→ **YOUR TASK**
Continue the opinion piece on politicians, Wall Street, and the betrayal of Friedman and Reagan's economic principles, picking up after its last sentence.

So what happened? Are you guys nuts? Hey, I'm talking to all you blind Beltway politicians (in both parties) ... plus the Old Boys Club running Wall Street (into the ground) ... plus all you fat-cat CEOs (with megamillion parachutes) ... and all your buddies scamming everybody else to get on the Forbes 400. You are proof of Lord Acton's warning: "Power corrupts and absolute power corrupts absolutely."

It's backfiring! You folks turned our America from a great capitalistic democracy into a meddling socialist economy. Still you don't get it. You're acting like teen addicts tripping on an overdose of "greed-is-good" testosterone while your caricature of conservative economics would at best make a one-line joke on Jay Leno.

Here are 11 reasons your manipulations are sabotaging the great principles of leaders like Friedman and Reagan:

1. Dumber than a fifth grader with cognitive dissonance
Kids know what it means. They know most adults today can't see past the end of their noses. Liberals tune out candidate McBush for being lost in the past. Conservatives can't hear Obama without seeing that turban.

Cognitive dissonance simply means most brains cannot see past their own narrow ideologies. They dismiss any data that contradicts their old ideologies. Whether you're a conservative Republican or liberal Democrat, you only hear what you already know is "true." All else is tuned out.

2. Where did all the leaders go with their moral character?
Friedman's economics requires leaders of moral character. Did it run into Lord Acton's warning: "Power corrupts, absolute power corrupts absolutely?" Former Ford and Chrysler CEO Lee Iacocca said yes in "Where Have All the Leaders Gone?"

→ **EXERCISE DATA**
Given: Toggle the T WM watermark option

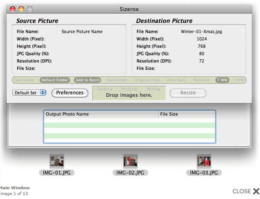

→ **OUTPUT FOR THIS EXERCISE**
Friedman's great conservative principles have been commandeered by myopic ideologues whose idea of leadership is balancing the demands of self-interest lobbyists with the need for campaign donations. Unfortunately, a new "change" president won't be enough; there are 537 elected officials in Washington controlled by 42,000 special interest lobbyists.

3. Fed and U.S. Treasury adopted Enron accounting tricks
Bad news: Enron failed several years ago because of its off-balance-sheet accounting scam. The Fed's doing the same thing: Dumping Bear's $30 billion liabilities onto the taxpayer's "balance sheet." Next Treasury proposes adding $5.3 trillion more from Fannie Mae and Freddie Mac.

Unfortunately clever accounting tricks by Treasury Secretary Henry Paulson and Fed Chairman Ben Bernanke aren't going to fool foreign lenders analyzing America's creditworthiness. Worse-case scenario: U.S. Treasury bills with less than a triple-A rating.

With 90 banks on the brink and already too many bail-outs, our so-called leaders are running out of magic bullets. So now the taxpayer's "balance sheet" has become the all-purpose "dumping ground" and it's overcrowding fast as our leaders raise the white flag of socialism.

4. Deregulation creating new socialist housing system
Back in 1999 a Democratic president and Republican Congress were in love with a fantasy called the "new economics." Enthusiastic lobbyists invented the brilliant idea of dismantling the wall between commercial and investment banking: They killed the Glass-Steagall Act that was keeping the sleazy hands of short-term hustlers out of the pockets of long-term lenders.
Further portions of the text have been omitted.